-- Problem statement --
Exactly the lines from the one containing "This screenshot has height=413, width=553." through the one containing "You are a computer-use agent." in the listing below are to be copied, with the pictures left out.

****************************************

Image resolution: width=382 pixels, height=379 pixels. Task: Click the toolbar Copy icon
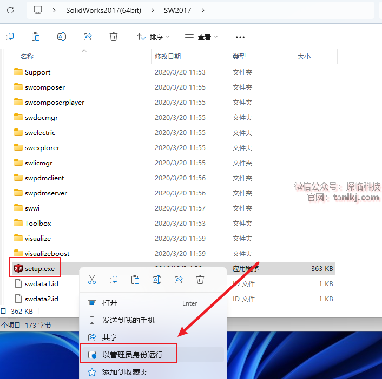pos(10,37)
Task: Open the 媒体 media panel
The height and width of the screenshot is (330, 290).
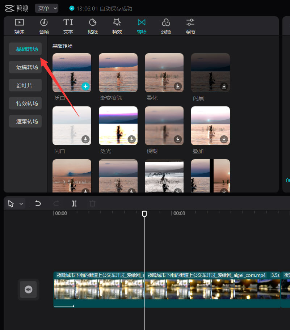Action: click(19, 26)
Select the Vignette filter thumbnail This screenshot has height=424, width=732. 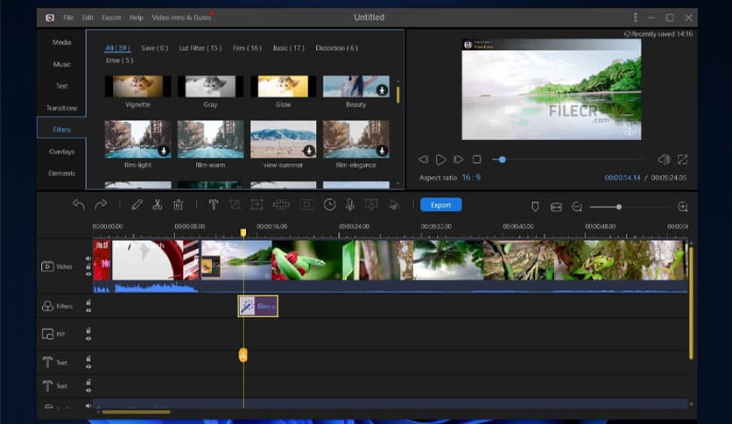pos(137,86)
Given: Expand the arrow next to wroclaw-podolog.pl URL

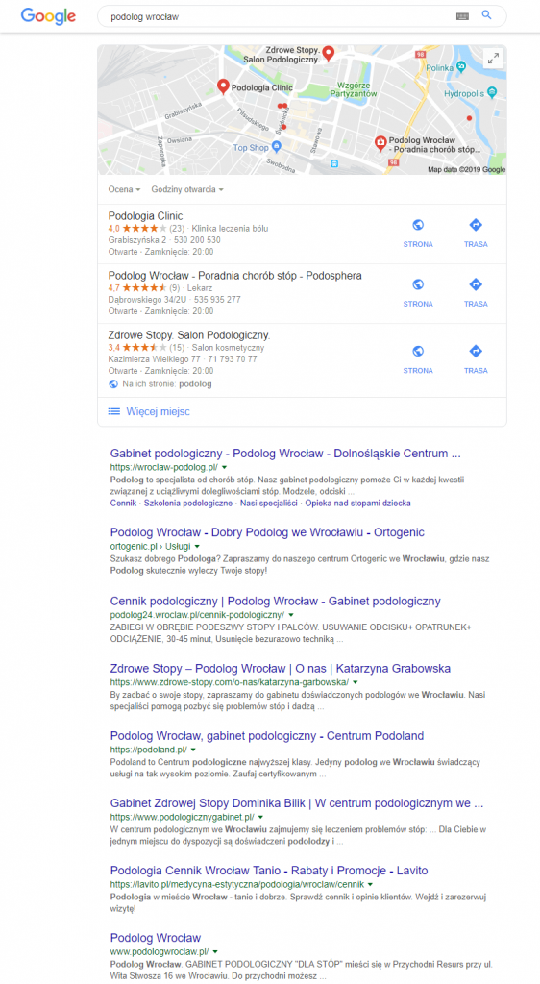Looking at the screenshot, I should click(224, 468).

****************************************

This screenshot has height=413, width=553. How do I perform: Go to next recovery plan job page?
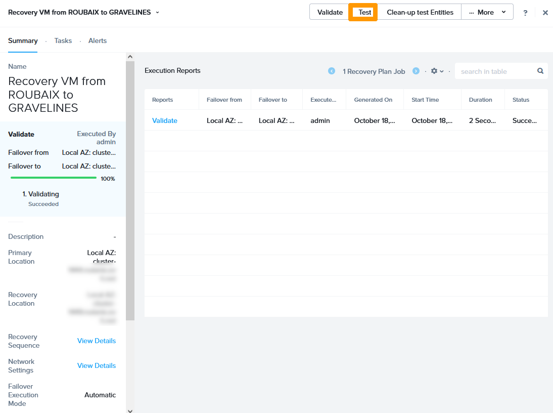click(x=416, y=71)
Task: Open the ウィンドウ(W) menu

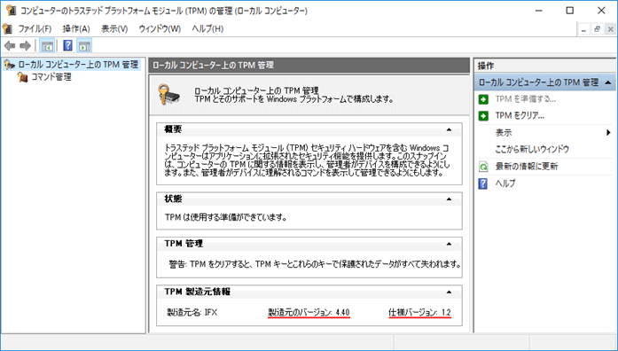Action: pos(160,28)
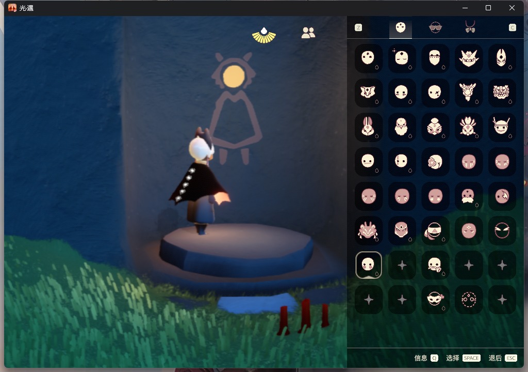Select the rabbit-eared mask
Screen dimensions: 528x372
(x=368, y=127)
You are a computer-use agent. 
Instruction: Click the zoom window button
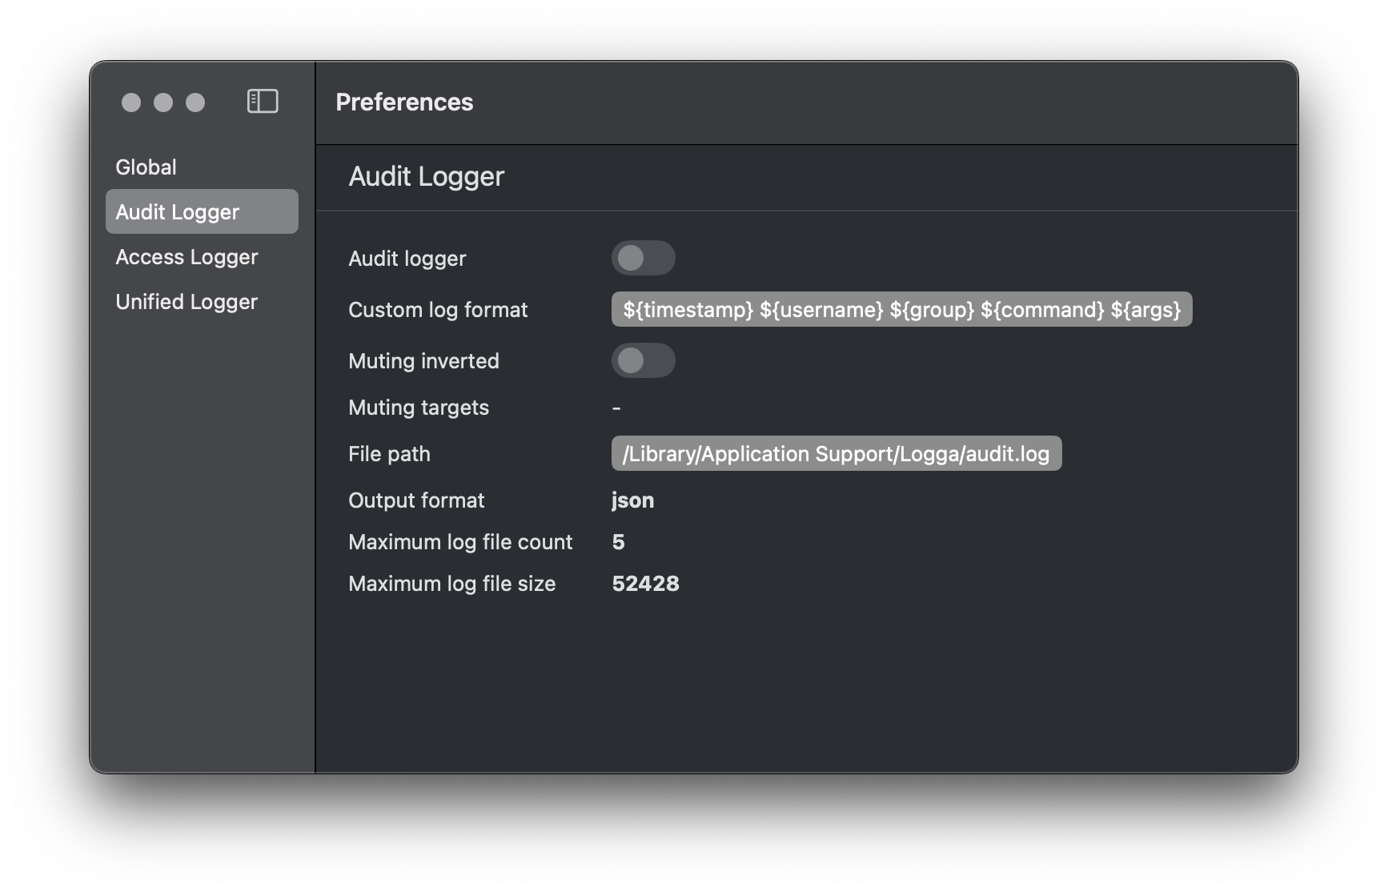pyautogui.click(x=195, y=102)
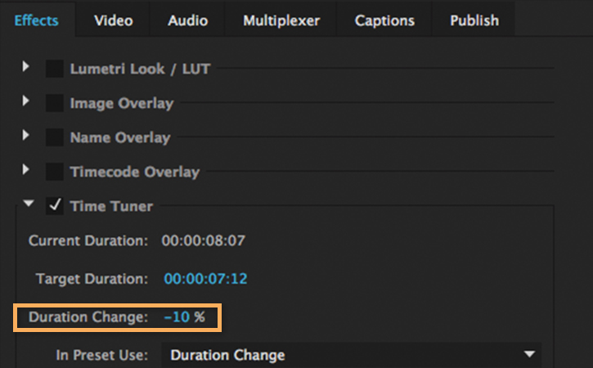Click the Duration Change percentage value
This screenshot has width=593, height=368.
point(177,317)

****************************************

-- Answer section --
This screenshot has height=413, width=553. How do I perform: Go to next recovery plan job page?
click(x=416, y=71)
Task: Open the ウィンドウ(W) menu

Action: pos(160,28)
Select the rabbit-eared mask
Screen dimensions: 528x372
(x=368, y=127)
You are a computer-use agent. 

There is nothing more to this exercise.